> [WORK TO DO] Write out the forum comments on graphics card sales and upgrades word for word, everything from "Just shows how" down to "buying $1200 GPUs annually.".

> [READING PASSAGE]
+++++

If most popular means most cards sold, the dearth of 30xx cards in the Steam hardware survey is a damning indictment of how few cards actually reached gamers this generation.
 
If most popular means most cards sold, the dearth of 30xx cards in the Steam hardware survey is a damning indictment of how few cards actually reached gamers this generation.
I think the 1060 has held the top spot for 5 years now.
 
If most popular means most cards sold, the dearth of 30xx cards in the Steam hardware survey is a damning indictment of how few cards actually reached gamers this generation.
Just shows how little real gamers actually upgrade. I think most people got off the 5-12 month GPU upgrade wheel years ago at this point. I used to buy a new GPU almost every year... then at some point the jump in performance just didn't make it worthwhile. The last 5-6 years they made it even worse when Nvidia became the clear number one and prices jumped. I used to be able to buy a good mid range card and it would beat the last generations best... that hasn't been true in ages, and I'm not going to start buying $1200 GPUs annually.

+++++

> [INFORMATION SHOWN]

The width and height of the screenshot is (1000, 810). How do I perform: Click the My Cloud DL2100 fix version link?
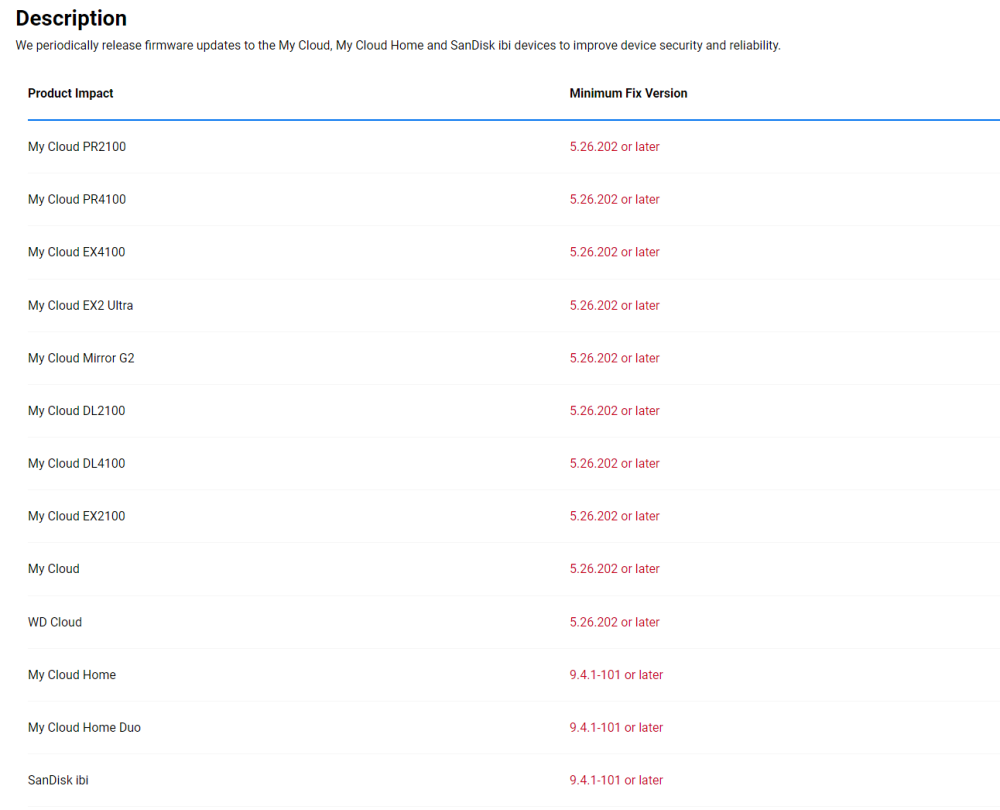tap(614, 411)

+++++

> [SOLUTION FOR THIS EXERCISE]
Just shows how little real gamers actually upgrade. I think most people got off the 5-12 month GPU upgrade wheel years ago at this point. I used to buy a new GPU almost every year... then at some point the jump in performance just didn't make it worthwhile. The last 5-6 years they made it even worse when Nvidia became the clear number one and prices jumped. I used to be able to buy a good mid range card and it would beat the last generations best... that hasn't been true in ages, and I'm not going to start buying $1200 GPUs annually.